Li’s rise through the corporate ranks saw him put in charge of the company’s fledgling streaming platform Tencent Video, which now boasts of having 114 million paying subscribers. Li’s first brush with stocks came in 2004, when Tencent debuted on the Hong Kong stock exchange. He then started investing in Hong Kong-listed companies, but said he grew increasingly frustrated with what he saw as a lack of reliable and easy-to-use trading software.

The idea of developing an online brokerage gradually took hold. Li left Tencent in 2008, spent the next two years preparing for his own business venture, and launched Futu in 2011. Tencent was an early investor in the company, and currently holds a 30% stake, making it Futu’s second-largest shareholder.

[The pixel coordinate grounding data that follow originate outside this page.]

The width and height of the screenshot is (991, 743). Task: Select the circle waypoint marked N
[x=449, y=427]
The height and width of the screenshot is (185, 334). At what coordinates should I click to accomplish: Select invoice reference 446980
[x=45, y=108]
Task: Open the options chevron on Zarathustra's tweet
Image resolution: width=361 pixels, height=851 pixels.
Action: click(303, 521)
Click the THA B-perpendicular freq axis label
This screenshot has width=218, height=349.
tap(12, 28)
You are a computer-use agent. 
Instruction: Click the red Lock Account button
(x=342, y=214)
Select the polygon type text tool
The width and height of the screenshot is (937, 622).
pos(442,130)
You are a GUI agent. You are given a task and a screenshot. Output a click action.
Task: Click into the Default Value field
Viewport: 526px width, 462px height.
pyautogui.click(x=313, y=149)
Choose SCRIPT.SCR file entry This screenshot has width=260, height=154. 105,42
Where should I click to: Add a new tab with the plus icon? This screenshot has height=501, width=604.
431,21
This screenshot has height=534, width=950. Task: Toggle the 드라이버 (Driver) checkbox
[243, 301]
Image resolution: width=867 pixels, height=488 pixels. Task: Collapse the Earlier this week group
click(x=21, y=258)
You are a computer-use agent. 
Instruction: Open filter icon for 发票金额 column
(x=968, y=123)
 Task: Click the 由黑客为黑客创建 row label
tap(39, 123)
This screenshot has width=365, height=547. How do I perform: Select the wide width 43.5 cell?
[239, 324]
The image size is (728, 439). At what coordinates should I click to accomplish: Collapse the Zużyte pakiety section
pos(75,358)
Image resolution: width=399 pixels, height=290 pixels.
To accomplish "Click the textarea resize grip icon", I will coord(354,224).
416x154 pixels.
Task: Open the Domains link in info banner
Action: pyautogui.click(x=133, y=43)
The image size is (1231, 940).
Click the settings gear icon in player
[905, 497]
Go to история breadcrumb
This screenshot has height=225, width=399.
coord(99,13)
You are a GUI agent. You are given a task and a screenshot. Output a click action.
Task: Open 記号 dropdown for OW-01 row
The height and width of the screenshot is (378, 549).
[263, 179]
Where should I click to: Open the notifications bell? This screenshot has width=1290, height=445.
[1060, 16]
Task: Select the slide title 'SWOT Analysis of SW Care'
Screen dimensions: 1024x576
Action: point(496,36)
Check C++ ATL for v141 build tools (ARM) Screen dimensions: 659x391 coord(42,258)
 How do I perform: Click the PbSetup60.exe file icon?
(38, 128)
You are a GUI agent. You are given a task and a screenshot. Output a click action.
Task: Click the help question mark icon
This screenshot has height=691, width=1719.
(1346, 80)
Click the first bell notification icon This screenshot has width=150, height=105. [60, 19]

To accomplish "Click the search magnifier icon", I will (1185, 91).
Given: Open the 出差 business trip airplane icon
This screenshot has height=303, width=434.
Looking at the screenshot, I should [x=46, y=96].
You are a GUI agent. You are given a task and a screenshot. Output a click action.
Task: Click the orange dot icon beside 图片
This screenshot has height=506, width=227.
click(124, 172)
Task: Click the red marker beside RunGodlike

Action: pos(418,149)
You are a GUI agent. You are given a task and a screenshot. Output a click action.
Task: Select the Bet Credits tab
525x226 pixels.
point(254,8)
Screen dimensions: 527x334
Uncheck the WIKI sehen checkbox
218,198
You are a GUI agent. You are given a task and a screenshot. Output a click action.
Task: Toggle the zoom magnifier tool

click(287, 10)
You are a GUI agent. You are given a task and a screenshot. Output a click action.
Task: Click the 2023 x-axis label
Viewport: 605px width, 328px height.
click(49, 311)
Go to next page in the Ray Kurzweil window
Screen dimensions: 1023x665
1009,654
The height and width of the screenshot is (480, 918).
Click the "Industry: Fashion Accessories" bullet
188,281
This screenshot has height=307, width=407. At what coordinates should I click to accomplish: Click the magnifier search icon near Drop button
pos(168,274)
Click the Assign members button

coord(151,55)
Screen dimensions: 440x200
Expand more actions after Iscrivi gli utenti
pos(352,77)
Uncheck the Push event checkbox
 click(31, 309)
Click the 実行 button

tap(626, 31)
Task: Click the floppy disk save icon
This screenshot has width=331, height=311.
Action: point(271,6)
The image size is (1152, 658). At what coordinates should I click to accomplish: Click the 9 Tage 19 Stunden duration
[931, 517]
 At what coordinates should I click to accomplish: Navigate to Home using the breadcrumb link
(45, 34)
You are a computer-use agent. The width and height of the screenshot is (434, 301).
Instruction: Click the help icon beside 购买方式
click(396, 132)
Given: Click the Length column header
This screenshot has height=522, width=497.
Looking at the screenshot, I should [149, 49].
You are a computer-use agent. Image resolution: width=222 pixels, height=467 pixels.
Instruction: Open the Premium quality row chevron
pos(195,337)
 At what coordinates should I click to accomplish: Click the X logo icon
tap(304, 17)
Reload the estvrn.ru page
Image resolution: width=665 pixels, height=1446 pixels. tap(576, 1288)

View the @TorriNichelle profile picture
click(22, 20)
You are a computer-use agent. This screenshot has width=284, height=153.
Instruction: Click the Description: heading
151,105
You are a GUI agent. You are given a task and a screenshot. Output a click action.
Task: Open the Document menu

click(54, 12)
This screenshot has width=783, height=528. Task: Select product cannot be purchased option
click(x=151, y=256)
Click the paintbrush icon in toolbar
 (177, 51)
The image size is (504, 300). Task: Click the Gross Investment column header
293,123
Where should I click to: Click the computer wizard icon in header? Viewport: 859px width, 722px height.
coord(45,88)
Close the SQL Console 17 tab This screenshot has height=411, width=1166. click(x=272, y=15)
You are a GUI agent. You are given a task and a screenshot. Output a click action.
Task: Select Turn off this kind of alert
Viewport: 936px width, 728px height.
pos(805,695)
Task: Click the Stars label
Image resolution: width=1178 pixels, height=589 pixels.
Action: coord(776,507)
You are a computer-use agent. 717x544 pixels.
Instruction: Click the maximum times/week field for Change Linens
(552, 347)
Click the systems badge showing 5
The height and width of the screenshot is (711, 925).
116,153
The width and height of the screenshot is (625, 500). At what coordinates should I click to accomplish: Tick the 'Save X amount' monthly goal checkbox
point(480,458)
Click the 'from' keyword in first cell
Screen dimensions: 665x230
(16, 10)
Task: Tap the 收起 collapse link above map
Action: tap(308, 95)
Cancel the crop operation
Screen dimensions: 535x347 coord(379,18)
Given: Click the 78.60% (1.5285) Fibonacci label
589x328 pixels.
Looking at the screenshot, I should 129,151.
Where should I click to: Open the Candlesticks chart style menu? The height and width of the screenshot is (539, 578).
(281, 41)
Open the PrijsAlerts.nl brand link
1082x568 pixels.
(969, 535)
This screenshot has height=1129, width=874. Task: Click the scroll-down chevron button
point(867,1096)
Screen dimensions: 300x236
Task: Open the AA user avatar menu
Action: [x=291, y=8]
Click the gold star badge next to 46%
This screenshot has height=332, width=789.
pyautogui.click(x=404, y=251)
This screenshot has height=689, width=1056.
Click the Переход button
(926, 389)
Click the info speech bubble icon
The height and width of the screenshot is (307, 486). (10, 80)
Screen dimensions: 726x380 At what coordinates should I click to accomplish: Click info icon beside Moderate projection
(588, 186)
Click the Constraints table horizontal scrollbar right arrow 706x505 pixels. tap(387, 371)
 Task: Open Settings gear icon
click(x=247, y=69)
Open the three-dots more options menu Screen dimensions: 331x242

But the entrepreneur has challenges to overcome. China’s traditional brokerages such as Huatai and Haitong are moving online, and starting to offer trading services for Hong Kong. As for international expansion, Li is facing an increasingly volatile environment where rising national security concerns have derailed the global plans of Chinese tech companies from smartphone maker Huawei to TikTok owner Bytedance.

“You have to be mindful that the U.S. might not welcome Chinese companies at this stage,” says Qian Hang, a partner at consulting firm Oliver Wyman, adding that Southeast Asia has better chances as the region is relatively more open to Chinese firms.

Li said he complies with local laws regarding the handling and storage of user data, and will hone his products first. “We follow all the local regulations and store data locally,” he says. “We are focusing on Singapore and U.S. for our international plans, and we’d do it step by step.”